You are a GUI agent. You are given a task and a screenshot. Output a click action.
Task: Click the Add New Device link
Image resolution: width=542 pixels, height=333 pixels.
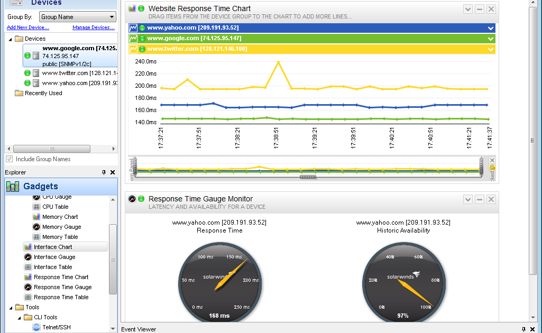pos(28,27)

* * *

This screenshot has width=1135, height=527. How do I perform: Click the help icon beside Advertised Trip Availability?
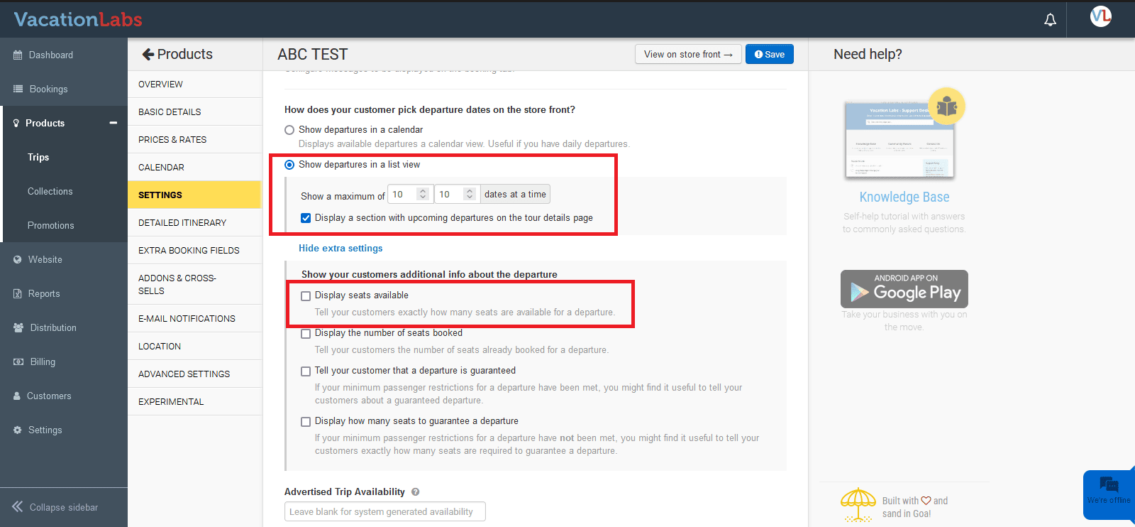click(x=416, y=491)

* * *

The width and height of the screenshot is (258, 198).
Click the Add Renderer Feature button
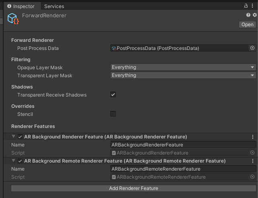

## [WORK ORDER]
Transcribe, exactly and without additions, the lines of the records above, beginning with the line that contains "The width and" and ending with the line that contains "Click the Add Renderer Feature button", both included.

## [EXPECTED ANSWER]
The width and height of the screenshot is (258, 198).
Click the Add Renderer Feature button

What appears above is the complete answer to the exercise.